— EXTRAIT FOURNI —
Nous ne saurions accorder non plus à M. Perez que le mensonge soit un « vice héréditaire », presque universel chez les enfants. L’enfant qui n’a pas subi de mauvaises influences, que l’exemple n’a pas vicié, est naturellement et spontanément franc ; il ne sait pas dissimuler, Tout ce ce qu’il a sur le cœur, il le dit ; il le dit trop, au gré de quelques parents. J’ai vu des enfants de sept ans qui n’avaient jamais menti, qui avouaient leur faute avant que leur père l’eût découverte, disant d’un air tremblant : « Je crois, papa, que tu vas me punir ! » Ici, comme en bien des cas, il faut prendre garde d’attribuer à l’hérédité ce qui est simplement l’effet de limitation.

Un sujet que M. Perez a étudié avec une prédilection manifeste, c’est celui des émotions esthétiques, qu’il appelle « les sèves nourricières de la vie civilisée ». — « L’agrément, la beauté, dit-il, excitent, dès les premiers moments de la vie, des impressions qui éveillent les aptitudes, tant physiques que morales et intellectuelles, Ils stimulent de mille façons à agir : ce sont là des impressions qui ne peuvent que favoriser en bien ou en mal le développement de jeune être. » (p. 121.) On pourrait croire, d’après ce début, que l’auteur va multiplier pour l’enfant les occasions qui aviveront son imagination, qui solliciteront l’instinct poétique. Il n’en est rien : l’esthétique de M. Perez n’est autre que la science, la connaissance de la réalité, et son élève, sevré de toute fiction, sera un petit réaliste, un disciple inconscient de M. Zola.

— CONSIGNES ET EXIGENCES —
Veuillez recopier mot pour mot l’intégralité de l’extrait fourni ci-dessus.

[Entrées conservées d’une collection]
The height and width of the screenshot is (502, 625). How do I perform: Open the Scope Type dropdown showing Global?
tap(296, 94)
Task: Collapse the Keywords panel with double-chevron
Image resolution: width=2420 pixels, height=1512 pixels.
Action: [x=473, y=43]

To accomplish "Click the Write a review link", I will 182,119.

— RÉSULTAT OBTENU —
Nous ne saurions accorder non plus à M. Perez que le mensonge soit un « vice héréditaire », presque universel chez les enfants. L’enfant qui n’a pas subi de mauvaises influences, que l’exemple n’a pas vicié, est naturellement et spontanément franc ; il ne sait pas dissimuler, Tout ce ce qu’il a sur le cœur, il le dit ; il le dit trop, au gré de quelques parents. J’ai vu des enfants de sept ans qui n’avaient jamais menti, qui avouaient leur faute avant que leur père l’eût découverte, disant d’un air tremblant : « Je crois, papa, que tu vas me punir ! » Ici, comme en bien des cas, il faut prendre garde d’attribuer à l’hérédité ce qui est simplement l’effet de limitation.

Un sujet que M. Perez a étudié avec une prédilection manifeste, c’est celui des émotions esthétiques, qu’il appelle « les sèves nourricières de la vie civilisée ». — « L’agrément, la beauté, dit-il, excitent, dès les premiers moments de la vie, des impressions qui éveillent les aptitudes, tant physiques que morales et intellectuelles, Ils stimulent de mille façons à agir : ce sont là des impressions qui ne peuvent que favoriser en bien ou en mal le développement de jeune être. » (p. 121.) On pourrait croire, d’après ce début, que l’auteur va multiplier pour l’enfant les occasions qui aviveront son imagination, qui solliciteront l’instinct poétique. Il n’en est rien : l’esthétique de M. Perez n’est autre que la science, la connaissance de la réalité, et son élève, sevré de toute fiction, sera un petit réaliste, un disciple inconscient de M. Zola.